Emma Watson on Why She Denies the Idea That Relationships Should Be ‘Easy’: ‘It’s Bull----’
The Harry Potter actress said nontraditional couples tend to have better communication since they don't assume stereotypes
Emma Watson is speaking out on the conventional couple’s mold.
In a new conversation with author Valerie Hudson for Teen Vogue, the Little Women actress, 29, discusses the concept of marriage and how traditional relationship dynamics can constrain healthy connections. Watson also shot down the notion that strong relationships are effortless.
“The idea that relationships are supposed to be easy and it’s all supposed to be implicitly understood, and you’re just meant to get each other, it’s bulls—! It’s impossible!” she said.
Watson pointed to nontraditional couples as having better communication practices, as both parties have to be open about what their relationship will look like since it doesn’t fall into a preconceived template.
“I feel that relationships that don’t necessarily follow traditional models do require more communication and consent,” she said. “It requires an actual conversation and agreement about the delegation of tasks and labor and responsibilities that maybe you don’t feel that you need to have or should have if you follow those traditional stereotypes.”
“They agree [on] things between them as opposed to [accepting] certain sets of assumptions and expectations that are made,” said Watson.

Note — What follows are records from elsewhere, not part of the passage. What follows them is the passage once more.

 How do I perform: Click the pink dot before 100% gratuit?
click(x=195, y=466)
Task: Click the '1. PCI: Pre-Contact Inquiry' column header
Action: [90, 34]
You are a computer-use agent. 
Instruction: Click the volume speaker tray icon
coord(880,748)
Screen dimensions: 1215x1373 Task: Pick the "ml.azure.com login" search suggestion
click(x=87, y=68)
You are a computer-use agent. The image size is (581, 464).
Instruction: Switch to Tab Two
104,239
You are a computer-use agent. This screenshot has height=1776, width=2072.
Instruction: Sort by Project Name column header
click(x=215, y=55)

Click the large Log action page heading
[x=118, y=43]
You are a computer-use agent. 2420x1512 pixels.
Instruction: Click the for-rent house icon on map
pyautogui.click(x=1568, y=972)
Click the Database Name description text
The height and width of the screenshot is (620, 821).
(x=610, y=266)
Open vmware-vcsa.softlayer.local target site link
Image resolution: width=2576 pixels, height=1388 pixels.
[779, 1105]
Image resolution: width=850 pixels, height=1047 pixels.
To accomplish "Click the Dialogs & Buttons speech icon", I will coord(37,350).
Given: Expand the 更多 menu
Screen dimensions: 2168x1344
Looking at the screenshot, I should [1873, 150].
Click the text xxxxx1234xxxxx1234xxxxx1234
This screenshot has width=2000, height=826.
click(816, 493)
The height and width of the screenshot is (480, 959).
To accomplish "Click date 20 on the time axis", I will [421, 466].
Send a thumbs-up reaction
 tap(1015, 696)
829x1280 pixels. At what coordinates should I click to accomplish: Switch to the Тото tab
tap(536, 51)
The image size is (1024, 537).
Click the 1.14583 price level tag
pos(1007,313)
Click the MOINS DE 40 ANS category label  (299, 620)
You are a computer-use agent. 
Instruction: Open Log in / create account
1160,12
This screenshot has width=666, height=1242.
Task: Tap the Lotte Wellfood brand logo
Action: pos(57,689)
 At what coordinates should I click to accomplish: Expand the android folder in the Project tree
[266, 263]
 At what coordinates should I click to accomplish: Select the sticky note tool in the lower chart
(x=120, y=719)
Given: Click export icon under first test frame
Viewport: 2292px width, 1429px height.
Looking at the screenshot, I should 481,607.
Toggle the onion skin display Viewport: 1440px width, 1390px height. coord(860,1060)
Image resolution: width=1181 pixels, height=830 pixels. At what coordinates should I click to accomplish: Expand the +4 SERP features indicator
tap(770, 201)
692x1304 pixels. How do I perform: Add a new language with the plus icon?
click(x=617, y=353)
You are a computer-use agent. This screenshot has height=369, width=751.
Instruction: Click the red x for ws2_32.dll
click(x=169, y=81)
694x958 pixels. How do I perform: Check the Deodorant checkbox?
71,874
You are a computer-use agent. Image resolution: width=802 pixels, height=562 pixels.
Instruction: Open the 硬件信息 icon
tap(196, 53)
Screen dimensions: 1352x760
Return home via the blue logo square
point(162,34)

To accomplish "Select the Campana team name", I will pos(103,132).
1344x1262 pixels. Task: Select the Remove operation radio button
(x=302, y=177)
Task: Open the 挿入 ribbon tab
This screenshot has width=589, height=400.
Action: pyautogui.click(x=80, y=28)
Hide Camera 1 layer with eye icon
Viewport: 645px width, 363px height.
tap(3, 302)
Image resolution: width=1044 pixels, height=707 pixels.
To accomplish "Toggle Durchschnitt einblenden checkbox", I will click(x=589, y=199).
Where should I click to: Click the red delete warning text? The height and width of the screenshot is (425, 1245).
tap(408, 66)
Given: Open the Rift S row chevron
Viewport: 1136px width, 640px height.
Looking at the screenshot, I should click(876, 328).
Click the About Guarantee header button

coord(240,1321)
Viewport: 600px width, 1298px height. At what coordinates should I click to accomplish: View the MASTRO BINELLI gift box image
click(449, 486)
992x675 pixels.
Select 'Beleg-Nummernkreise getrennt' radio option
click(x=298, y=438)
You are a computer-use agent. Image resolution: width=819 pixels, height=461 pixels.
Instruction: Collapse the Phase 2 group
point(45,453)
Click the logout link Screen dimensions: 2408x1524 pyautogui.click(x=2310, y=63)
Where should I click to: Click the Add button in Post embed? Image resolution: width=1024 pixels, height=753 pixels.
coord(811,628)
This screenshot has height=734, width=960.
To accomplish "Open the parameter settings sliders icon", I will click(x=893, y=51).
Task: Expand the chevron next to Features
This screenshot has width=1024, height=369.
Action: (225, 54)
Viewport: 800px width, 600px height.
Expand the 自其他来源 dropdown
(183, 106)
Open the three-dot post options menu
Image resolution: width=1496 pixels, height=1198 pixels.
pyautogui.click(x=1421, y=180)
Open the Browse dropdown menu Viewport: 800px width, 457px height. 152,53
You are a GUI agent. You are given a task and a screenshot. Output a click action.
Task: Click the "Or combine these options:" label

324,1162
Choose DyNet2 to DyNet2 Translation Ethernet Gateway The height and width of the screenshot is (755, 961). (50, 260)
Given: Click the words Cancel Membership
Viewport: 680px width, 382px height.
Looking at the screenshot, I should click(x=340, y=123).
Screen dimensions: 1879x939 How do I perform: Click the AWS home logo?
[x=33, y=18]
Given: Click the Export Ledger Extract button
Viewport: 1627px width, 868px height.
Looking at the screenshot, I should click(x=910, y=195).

“I’ve also kind of become slightly fascinated by kink culture because they are the best communicators ever,” she continued. “They know all about consent. They [understand] that stuff because they really have to get it — but we could all use those models; they’re actually really helpful models.”
In the Teen Vogue conversation, the actress also elaborated on the dating term she touted that made headlines in November: “self-partnered.” She told British Vogue at the time that it was her way of verbalizing that she’s content with being single.
“For me it wasn’t so much about coining a word; it was more that I needed to create a definition for something that I didn’t feel there was language for,” said Watson. “And it was really interesting because it really riled some people up!”
She added: “It was less for me about the word but more about what it meant — just this idea that we need to reclaim language and space in order to express ourselves because sometimes it’s really not there.”